***** DATA FOR ANALYSIS
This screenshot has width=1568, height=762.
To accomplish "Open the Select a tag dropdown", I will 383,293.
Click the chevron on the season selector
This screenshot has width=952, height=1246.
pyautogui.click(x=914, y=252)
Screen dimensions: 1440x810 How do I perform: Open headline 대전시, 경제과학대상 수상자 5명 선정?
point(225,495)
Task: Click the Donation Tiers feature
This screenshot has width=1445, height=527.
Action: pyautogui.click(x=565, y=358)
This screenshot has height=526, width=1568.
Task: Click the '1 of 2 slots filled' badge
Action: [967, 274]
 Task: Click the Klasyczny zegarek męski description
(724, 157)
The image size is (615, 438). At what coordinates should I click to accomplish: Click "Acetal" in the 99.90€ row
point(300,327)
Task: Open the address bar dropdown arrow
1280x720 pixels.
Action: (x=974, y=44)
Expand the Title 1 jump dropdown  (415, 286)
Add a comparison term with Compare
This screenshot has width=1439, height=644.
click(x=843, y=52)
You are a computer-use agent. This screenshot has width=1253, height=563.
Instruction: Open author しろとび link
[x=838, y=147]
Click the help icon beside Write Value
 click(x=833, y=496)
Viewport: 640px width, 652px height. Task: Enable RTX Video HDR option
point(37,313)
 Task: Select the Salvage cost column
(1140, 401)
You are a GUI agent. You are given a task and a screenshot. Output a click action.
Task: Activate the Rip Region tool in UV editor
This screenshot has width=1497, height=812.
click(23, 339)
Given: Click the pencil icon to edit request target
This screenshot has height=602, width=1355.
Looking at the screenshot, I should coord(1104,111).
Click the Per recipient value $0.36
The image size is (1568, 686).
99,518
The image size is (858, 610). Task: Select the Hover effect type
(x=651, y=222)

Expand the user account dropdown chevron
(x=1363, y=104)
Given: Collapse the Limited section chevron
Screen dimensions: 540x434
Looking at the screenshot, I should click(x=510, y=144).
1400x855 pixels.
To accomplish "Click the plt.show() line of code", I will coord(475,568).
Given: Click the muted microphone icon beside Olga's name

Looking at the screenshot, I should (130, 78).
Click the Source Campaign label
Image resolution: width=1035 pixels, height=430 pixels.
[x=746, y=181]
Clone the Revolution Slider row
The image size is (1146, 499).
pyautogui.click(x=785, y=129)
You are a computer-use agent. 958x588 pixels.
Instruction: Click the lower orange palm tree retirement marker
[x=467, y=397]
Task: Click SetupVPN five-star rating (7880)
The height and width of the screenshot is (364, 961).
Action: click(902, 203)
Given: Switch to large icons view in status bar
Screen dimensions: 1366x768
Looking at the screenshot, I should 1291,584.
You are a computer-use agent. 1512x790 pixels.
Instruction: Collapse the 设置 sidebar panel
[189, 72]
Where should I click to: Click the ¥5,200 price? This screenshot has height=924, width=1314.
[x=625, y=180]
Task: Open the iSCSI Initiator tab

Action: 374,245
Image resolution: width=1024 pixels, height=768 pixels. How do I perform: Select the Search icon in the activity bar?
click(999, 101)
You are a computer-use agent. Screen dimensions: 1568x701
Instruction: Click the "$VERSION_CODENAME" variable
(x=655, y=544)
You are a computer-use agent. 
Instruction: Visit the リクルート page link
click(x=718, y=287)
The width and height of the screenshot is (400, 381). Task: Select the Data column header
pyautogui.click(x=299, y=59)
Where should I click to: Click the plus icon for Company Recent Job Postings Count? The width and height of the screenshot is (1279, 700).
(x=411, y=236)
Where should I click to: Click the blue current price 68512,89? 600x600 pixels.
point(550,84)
**********
WHAT THE TASK ASKS :: The records need to be set down again without a single difference.

EXERCISE RESPONSE ::
This screenshot has width=1568, height=762.
To accomplish "Open the Select a tag dropdown", I will 383,293.
Click the chevron on the season selector
This screenshot has width=952, height=1246.
pyautogui.click(x=914, y=252)
Screen dimensions: 1440x810 How do I perform: Open headline 대전시, 경제과학대상 수상자 5명 선정?
point(225,495)
Task: Click the Donation Tiers feature
This screenshot has width=1445, height=527.
Action: pyautogui.click(x=565, y=358)
This screenshot has height=526, width=1568.
Task: Click the '1 of 2 slots filled' badge
Action: [967, 274]
 Task: Click the Klasyczny zegarek męski description
(724, 157)
The image size is (615, 438). At what coordinates should I click to accomplish: Click "Acetal" in the 99.90€ row
point(300,327)
Task: Open the address bar dropdown arrow
1280x720 pixels.
Action: (x=974, y=44)
Expand the Title 1 jump dropdown  (415, 286)
Add a comparison term with Compare
This screenshot has width=1439, height=644.
click(x=843, y=52)
You are a computer-use agent. This screenshot has width=1253, height=563.
Instruction: Open author しろとび link
[x=838, y=147]
Click the help icon beside Write Value
 click(x=833, y=496)
Viewport: 640px width, 652px height. Task: Enable RTX Video HDR option
point(37,313)
 Task: Select the Salvage cost column
(1140, 401)
You are a GUI agent. You are given a task and a screenshot. Output a click action.
Task: Activate the Rip Region tool in UV editor
This screenshot has width=1497, height=812.
click(23, 339)
Given: Click the pencil icon to edit request target
This screenshot has height=602, width=1355.
Looking at the screenshot, I should coord(1104,111).
Click the Per recipient value $0.36
The image size is (1568, 686).
99,518
The image size is (858, 610). Task: Select the Hover effect type
(x=651, y=222)

Expand the user account dropdown chevron
(x=1363, y=104)
Given: Collapse the Limited section chevron
Screen dimensions: 540x434
Looking at the screenshot, I should click(x=510, y=144).
1400x855 pixels.
To accomplish "Click the plt.show() line of code", I will coord(475,568).
Given: Click the muted microphone icon beside Olga's name

Looking at the screenshot, I should (130, 78).
Click the Source Campaign label
Image resolution: width=1035 pixels, height=430 pixels.
[x=746, y=181]
Clone the Revolution Slider row
The image size is (1146, 499).
pyautogui.click(x=785, y=129)
You are a computer-use agent. 958x588 pixels.
Instruction: Click the lower orange palm tree retirement marker
[x=467, y=397]
Task: Click SetupVPN five-star rating (7880)
The height and width of the screenshot is (364, 961).
Action: click(902, 203)
Given: Switch to large icons view in status bar
Screen dimensions: 1366x768
Looking at the screenshot, I should 1291,584.
You are a computer-use agent. 1512x790 pixels.
Instruction: Collapse the 设置 sidebar panel
[189, 72]
Where should I click to: Click the ¥5,200 price? This screenshot has height=924, width=1314.
[x=625, y=180]
Task: Open the iSCSI Initiator tab

Action: 374,245
Image resolution: width=1024 pixels, height=768 pixels. How do I perform: Select the Search icon in the activity bar?
click(999, 101)
You are a computer-use agent. Screen dimensions: 1568x701
Instruction: Click the "$VERSION_CODENAME" variable
(x=655, y=544)
You are a computer-use agent. 
Instruction: Visit the リクルート page link
click(x=718, y=287)
The width and height of the screenshot is (400, 381). Task: Select the Data column header
pyautogui.click(x=299, y=59)
Where should I click to: Click the plus icon for Company Recent Job Postings Count? The width and height of the screenshot is (1279, 700).
(x=411, y=236)
Where should I click to: Click the blue current price 68512,89? 600x600 pixels.
point(550,84)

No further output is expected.